## TASK INSTRUCTIONS
Copy out every line from the records that includes "Choose".

──────────────────────────────

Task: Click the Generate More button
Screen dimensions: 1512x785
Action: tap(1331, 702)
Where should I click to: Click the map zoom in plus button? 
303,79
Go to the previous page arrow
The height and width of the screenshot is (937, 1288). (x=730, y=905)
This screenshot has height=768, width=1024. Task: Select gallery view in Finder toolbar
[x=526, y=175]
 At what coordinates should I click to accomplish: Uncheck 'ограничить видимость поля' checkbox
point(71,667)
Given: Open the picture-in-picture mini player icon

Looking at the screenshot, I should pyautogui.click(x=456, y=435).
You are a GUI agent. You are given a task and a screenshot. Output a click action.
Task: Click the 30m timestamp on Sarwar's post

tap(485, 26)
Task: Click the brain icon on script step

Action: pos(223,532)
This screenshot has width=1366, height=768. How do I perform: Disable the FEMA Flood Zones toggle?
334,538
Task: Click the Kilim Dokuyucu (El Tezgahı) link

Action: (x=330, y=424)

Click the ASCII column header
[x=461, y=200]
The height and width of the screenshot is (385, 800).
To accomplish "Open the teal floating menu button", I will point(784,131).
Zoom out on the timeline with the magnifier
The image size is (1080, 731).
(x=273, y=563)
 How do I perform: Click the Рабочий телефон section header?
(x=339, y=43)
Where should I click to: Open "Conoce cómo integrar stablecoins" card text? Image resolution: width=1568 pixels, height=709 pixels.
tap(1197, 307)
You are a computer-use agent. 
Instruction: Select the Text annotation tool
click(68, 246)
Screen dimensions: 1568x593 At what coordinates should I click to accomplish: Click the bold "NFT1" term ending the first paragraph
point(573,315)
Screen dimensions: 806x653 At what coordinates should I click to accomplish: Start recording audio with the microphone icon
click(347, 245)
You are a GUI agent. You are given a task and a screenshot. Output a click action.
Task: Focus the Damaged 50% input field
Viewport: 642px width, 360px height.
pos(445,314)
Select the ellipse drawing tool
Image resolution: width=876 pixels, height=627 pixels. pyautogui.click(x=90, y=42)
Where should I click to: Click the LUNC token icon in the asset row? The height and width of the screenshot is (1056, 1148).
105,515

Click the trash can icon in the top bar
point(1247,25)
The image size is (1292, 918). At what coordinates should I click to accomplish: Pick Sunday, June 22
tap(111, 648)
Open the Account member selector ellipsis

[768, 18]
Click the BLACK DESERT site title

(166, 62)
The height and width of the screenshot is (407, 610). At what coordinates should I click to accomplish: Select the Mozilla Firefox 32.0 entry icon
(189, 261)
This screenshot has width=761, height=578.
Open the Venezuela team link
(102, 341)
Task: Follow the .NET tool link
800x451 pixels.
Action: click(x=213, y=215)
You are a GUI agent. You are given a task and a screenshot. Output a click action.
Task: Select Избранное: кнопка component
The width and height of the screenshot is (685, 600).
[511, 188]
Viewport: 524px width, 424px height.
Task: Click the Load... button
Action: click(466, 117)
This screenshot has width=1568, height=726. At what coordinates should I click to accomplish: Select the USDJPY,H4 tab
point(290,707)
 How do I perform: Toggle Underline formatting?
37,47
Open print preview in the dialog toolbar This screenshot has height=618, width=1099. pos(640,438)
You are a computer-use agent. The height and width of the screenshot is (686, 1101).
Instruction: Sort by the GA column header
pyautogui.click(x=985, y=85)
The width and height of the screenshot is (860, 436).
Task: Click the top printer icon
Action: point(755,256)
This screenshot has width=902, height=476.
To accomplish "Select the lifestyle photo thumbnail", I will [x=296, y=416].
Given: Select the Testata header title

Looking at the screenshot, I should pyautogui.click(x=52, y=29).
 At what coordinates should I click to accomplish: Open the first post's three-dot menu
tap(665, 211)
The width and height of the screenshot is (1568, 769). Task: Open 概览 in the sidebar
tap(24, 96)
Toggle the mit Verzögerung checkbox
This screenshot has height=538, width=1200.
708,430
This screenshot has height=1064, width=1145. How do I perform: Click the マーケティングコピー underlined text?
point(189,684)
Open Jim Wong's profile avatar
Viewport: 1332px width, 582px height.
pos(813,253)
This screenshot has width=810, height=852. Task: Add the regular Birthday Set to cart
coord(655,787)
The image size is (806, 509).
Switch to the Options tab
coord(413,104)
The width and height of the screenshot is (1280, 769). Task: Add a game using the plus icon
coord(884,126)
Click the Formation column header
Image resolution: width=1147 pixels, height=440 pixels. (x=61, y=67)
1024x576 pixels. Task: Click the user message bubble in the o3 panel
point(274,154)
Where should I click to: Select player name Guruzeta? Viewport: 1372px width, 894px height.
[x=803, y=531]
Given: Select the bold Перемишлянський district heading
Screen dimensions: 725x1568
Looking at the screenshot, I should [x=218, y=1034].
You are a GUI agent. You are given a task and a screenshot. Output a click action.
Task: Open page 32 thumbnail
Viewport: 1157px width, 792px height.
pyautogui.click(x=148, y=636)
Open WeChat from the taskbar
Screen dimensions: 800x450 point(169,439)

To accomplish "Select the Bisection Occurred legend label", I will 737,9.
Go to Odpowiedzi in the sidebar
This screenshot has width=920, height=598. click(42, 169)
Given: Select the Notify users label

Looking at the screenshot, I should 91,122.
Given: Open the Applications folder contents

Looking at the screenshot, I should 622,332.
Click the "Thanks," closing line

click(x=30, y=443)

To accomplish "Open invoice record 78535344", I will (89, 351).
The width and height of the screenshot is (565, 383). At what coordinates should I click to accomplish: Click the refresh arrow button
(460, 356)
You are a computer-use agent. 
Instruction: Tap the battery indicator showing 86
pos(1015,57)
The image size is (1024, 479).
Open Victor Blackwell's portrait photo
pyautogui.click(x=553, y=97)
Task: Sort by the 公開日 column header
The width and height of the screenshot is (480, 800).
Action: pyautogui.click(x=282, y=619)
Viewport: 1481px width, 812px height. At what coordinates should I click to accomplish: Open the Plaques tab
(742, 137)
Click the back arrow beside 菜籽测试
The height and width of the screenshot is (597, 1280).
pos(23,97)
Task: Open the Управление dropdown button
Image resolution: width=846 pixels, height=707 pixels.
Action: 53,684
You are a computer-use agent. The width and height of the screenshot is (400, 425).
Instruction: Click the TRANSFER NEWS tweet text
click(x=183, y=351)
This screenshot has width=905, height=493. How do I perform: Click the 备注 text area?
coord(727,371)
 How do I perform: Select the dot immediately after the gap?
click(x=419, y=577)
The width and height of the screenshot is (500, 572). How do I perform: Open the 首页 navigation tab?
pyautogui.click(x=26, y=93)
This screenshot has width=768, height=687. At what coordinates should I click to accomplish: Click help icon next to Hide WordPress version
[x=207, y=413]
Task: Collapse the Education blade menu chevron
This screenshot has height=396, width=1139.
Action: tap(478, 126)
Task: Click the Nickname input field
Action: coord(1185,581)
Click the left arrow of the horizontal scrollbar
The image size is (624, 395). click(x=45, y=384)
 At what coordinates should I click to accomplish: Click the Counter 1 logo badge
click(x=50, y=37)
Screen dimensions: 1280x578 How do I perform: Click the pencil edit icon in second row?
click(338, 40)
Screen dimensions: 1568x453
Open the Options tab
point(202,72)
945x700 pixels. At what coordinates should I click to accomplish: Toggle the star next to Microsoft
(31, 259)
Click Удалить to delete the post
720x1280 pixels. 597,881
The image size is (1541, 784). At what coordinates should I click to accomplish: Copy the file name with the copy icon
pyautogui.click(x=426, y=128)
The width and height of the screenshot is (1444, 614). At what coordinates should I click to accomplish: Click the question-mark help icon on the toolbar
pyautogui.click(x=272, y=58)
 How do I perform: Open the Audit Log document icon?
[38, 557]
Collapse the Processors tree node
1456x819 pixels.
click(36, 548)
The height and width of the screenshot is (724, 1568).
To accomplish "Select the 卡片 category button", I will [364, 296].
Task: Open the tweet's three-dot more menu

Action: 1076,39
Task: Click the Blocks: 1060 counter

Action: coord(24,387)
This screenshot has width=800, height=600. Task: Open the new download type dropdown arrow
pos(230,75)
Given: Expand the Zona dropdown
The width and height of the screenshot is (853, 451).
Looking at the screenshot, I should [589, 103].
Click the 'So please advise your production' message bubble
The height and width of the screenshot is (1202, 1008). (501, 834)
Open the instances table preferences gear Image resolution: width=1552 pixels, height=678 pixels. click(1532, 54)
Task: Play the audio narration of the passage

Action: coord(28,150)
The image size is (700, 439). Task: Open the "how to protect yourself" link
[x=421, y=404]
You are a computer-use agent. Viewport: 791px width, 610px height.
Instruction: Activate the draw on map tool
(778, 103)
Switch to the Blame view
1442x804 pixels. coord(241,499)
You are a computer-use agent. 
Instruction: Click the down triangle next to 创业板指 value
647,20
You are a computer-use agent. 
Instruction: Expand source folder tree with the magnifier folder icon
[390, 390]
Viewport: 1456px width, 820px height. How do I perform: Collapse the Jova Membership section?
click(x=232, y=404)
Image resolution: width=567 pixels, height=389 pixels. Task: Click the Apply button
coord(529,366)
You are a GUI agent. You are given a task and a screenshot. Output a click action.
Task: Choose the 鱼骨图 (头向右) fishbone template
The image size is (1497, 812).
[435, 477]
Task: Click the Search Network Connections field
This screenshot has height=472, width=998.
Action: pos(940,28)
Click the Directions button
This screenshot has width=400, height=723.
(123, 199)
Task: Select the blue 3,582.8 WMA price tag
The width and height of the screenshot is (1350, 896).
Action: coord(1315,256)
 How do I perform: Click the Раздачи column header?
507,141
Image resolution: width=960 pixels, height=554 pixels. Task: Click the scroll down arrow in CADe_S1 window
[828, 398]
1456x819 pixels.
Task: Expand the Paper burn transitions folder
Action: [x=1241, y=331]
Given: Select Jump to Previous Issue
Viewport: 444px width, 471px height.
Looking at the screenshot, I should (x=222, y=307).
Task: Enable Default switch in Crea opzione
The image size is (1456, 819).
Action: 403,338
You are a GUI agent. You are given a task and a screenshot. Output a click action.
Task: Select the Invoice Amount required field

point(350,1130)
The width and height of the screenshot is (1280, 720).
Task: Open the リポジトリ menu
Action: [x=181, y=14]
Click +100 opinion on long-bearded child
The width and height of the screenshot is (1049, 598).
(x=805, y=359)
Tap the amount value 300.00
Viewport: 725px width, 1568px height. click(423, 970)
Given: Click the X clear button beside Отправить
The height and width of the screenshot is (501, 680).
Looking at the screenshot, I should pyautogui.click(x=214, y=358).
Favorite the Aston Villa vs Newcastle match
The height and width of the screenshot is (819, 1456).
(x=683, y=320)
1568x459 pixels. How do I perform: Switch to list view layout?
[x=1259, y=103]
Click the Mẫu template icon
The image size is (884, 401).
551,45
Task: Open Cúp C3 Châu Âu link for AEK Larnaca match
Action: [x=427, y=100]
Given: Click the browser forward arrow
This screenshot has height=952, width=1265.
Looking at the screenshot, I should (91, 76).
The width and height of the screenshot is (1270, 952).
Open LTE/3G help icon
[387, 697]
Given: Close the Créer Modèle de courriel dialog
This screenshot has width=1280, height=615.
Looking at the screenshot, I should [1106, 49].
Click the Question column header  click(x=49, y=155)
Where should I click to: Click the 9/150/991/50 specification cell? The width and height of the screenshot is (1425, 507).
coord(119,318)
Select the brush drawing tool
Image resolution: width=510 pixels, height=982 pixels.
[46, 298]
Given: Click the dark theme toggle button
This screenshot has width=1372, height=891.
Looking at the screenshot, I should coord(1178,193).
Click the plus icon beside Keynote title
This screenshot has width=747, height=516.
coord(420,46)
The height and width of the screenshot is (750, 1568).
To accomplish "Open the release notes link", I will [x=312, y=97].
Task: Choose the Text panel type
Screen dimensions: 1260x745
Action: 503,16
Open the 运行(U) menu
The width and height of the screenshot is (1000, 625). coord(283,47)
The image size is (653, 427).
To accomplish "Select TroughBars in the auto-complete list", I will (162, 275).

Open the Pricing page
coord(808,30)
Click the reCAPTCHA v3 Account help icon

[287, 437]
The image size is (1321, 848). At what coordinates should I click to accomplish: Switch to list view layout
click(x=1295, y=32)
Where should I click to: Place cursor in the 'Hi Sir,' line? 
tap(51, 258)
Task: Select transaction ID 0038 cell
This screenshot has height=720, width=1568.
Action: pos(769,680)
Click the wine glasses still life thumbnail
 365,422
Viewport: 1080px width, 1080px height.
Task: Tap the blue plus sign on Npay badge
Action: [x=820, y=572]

──────────────────────────────

## ANSWER TO THIS EXERCISE
Task: Choose the 鱼骨图 (头向右) fishbone template
Task: Choose the Text panel type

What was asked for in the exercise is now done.